*Directive:*
Please recast the records as a numbered list, beginning at the line that has "You are a computer-use agent. The" and stopping after the line that has "Action: pyautogui.click(x=197, y=155)". Leave out blank lines and pictures.

*Data provided:*
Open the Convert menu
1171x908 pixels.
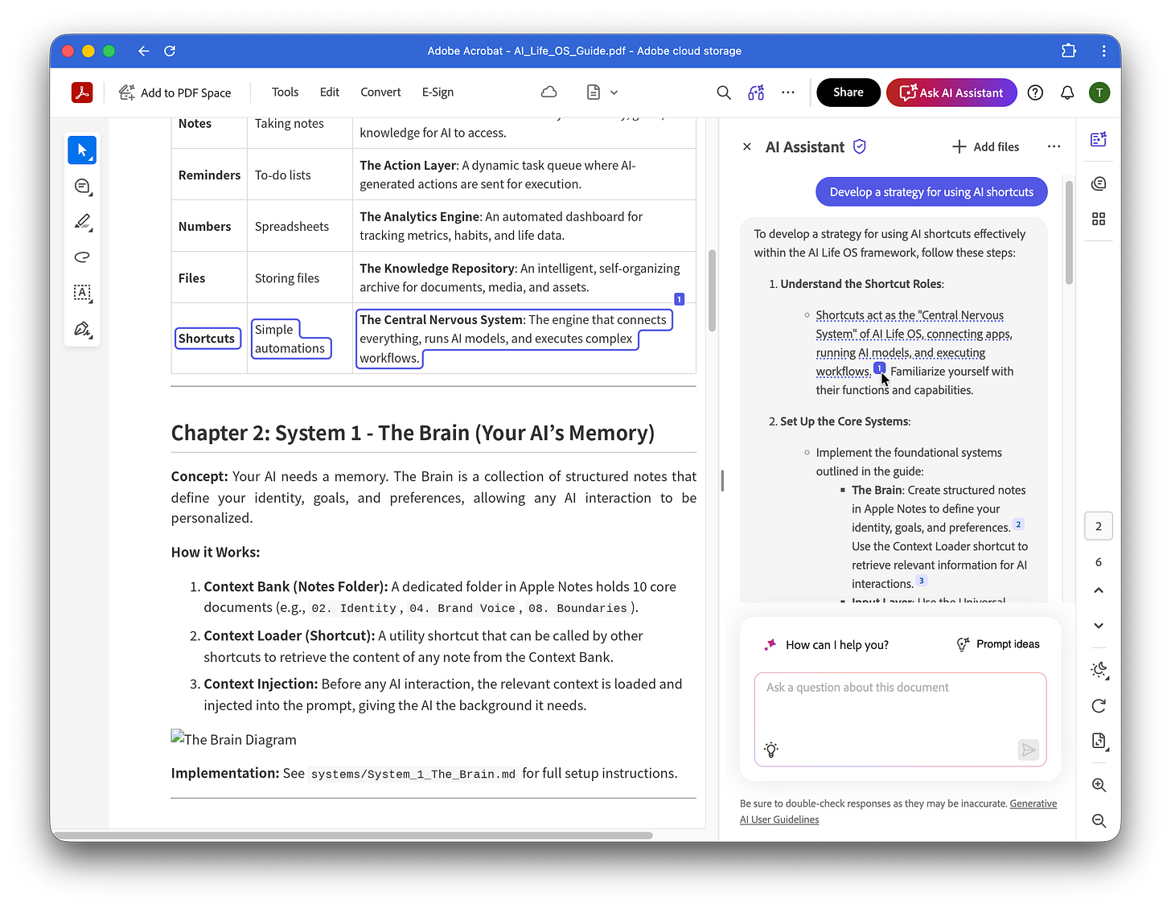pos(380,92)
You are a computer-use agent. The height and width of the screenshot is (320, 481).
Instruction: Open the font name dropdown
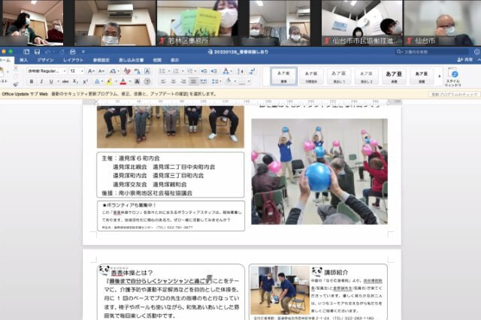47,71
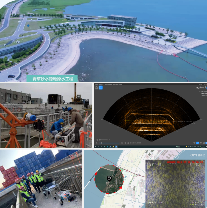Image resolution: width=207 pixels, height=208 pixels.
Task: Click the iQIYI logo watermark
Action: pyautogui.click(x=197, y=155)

--

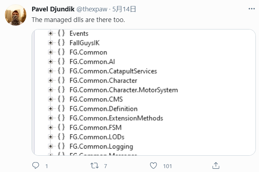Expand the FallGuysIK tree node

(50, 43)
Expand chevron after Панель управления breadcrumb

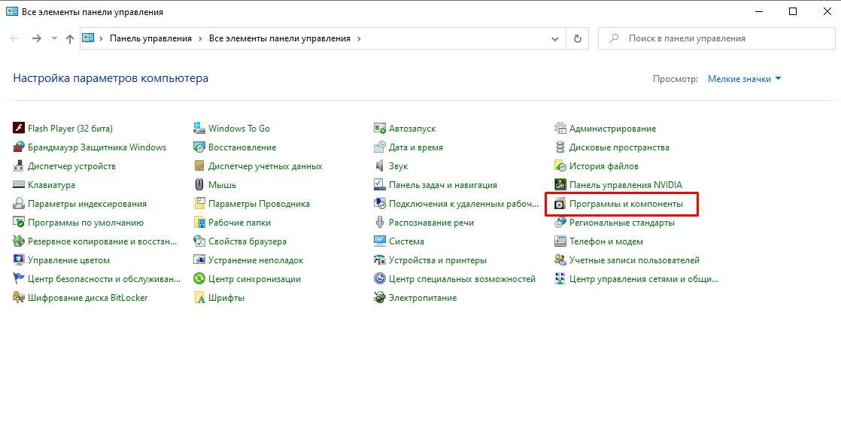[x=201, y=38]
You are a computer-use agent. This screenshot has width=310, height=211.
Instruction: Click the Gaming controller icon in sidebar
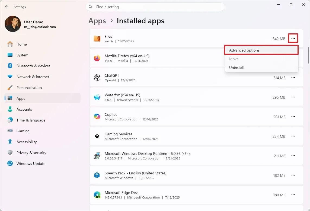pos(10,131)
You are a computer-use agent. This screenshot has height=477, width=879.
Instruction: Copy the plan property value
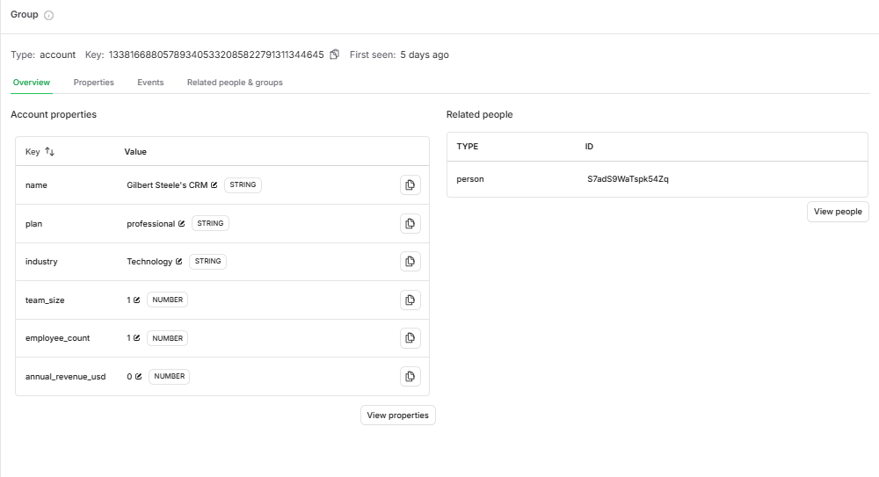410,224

*Complete output:*
1. You are a computer-use agent. The height and width of the screenshot is (320, 481).
2. Instruction: Open the font name dropdown
3. 47,71
4. Image resolution: width=207 pixels, height=208 pixels.
5. Task: Click the iQIYI logo watermark
6. Action: pyautogui.click(x=197, y=155)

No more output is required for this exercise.